# TASK DETAILS:
Among the entries below, find the lines with the word "Close" and return them.

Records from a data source

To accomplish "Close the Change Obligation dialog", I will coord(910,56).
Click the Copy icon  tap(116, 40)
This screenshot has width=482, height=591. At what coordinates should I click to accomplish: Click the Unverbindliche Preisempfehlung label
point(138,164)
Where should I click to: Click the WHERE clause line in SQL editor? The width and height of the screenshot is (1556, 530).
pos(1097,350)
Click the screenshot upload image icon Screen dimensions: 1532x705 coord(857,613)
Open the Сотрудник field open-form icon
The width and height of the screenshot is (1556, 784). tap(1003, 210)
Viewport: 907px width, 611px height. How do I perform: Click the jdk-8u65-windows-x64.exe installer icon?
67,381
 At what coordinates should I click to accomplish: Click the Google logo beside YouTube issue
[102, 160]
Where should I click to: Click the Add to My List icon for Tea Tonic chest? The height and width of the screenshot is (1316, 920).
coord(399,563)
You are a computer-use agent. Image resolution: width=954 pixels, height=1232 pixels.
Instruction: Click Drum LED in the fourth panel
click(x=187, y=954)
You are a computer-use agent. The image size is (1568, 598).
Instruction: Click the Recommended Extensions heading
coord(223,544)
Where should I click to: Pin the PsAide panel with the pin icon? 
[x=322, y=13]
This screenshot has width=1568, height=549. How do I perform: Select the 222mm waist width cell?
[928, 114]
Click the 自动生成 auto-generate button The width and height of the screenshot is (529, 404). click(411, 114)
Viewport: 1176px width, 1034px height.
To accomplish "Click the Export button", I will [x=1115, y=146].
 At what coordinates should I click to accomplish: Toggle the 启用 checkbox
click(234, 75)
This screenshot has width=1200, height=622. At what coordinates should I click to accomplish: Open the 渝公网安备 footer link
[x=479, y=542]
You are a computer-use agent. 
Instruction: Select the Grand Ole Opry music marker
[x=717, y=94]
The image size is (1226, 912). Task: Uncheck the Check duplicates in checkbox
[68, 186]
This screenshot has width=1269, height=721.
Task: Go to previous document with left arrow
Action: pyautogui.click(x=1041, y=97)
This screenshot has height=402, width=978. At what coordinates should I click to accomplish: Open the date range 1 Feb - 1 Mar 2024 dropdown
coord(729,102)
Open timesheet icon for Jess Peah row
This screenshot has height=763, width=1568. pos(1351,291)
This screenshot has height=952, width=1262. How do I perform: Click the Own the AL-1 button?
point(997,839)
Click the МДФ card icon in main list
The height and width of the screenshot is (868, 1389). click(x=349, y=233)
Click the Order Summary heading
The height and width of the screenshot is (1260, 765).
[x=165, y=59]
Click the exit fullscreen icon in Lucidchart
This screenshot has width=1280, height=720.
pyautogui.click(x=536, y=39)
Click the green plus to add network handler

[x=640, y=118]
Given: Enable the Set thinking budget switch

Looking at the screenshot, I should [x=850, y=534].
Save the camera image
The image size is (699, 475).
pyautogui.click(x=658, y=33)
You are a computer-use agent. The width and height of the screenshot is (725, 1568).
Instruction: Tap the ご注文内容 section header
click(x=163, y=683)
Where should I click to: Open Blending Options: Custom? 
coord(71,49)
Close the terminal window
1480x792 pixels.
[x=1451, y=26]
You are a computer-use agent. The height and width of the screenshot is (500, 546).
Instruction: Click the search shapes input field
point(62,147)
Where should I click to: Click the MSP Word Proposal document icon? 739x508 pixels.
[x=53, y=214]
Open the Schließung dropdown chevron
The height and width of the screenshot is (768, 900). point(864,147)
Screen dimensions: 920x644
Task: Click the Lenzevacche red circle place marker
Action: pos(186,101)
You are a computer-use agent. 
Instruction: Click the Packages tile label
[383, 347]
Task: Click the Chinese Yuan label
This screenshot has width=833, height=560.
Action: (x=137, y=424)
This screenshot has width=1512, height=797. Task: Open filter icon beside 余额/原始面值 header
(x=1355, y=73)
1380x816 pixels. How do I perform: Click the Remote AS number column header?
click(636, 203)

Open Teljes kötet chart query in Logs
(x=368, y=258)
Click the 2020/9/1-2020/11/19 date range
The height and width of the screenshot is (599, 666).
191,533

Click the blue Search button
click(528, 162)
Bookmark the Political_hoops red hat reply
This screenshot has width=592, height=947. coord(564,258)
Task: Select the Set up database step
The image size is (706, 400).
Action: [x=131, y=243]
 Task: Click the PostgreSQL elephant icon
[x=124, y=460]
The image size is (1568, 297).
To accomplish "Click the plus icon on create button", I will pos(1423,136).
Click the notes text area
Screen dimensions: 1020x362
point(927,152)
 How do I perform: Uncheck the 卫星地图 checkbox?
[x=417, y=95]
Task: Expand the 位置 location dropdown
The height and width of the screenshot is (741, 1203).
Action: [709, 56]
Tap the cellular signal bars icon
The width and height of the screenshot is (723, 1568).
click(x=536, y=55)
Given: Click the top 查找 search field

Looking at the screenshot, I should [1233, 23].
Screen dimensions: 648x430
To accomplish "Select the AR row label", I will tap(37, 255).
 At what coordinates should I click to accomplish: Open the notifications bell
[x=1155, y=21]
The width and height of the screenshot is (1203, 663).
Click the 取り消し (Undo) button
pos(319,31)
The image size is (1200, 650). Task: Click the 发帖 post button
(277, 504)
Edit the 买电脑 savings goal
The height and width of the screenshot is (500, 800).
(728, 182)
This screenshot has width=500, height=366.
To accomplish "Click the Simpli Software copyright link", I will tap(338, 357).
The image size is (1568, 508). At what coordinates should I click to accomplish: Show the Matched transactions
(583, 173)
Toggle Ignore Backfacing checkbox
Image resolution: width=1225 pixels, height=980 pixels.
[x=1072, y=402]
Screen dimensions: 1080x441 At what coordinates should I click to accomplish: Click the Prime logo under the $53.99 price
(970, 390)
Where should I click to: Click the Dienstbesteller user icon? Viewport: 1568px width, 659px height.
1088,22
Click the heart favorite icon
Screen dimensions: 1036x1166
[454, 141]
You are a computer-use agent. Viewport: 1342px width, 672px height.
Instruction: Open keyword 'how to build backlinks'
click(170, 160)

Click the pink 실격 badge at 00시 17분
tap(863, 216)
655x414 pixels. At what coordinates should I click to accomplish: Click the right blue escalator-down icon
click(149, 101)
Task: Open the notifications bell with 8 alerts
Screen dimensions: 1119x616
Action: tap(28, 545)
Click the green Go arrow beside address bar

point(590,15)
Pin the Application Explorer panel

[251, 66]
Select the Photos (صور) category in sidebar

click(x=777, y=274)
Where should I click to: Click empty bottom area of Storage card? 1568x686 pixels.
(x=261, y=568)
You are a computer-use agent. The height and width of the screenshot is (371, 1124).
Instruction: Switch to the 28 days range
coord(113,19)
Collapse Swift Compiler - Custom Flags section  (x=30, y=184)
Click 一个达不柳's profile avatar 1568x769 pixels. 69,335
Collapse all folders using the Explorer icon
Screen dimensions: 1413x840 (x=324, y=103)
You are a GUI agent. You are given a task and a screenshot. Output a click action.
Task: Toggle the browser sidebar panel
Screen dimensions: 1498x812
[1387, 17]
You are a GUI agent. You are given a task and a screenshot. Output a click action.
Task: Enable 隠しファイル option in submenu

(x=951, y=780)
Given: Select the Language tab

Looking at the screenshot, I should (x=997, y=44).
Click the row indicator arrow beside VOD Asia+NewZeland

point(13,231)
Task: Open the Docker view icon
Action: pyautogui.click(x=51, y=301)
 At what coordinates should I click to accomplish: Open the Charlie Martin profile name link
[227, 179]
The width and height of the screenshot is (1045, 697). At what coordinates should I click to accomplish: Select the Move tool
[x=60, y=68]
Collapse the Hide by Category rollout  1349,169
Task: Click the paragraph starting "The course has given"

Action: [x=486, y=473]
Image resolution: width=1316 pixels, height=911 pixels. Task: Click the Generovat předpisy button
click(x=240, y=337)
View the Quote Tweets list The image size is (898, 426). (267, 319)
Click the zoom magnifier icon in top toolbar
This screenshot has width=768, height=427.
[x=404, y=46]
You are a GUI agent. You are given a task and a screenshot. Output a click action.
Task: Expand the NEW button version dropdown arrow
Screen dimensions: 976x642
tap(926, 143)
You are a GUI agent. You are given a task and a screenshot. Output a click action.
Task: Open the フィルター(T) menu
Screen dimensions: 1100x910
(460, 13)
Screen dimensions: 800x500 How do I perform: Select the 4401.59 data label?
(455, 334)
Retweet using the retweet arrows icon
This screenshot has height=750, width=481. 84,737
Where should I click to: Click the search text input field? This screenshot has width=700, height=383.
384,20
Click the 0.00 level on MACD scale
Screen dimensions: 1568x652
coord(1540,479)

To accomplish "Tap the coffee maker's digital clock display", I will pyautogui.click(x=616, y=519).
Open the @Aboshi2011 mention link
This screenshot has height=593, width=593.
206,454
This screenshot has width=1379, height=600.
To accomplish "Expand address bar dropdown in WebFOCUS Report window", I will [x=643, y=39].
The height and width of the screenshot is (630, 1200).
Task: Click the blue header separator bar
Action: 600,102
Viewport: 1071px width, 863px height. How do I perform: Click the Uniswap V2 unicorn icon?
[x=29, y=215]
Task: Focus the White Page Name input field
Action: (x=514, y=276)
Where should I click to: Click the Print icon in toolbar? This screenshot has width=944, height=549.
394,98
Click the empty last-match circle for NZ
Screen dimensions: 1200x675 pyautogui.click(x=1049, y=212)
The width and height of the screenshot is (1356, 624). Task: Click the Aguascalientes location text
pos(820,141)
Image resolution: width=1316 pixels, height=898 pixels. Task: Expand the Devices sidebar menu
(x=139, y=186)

# ANSWER TO THE PROBLEM:
To accomplish "Close the Change Obligation dialog", I will coord(910,56).
Close the terminal window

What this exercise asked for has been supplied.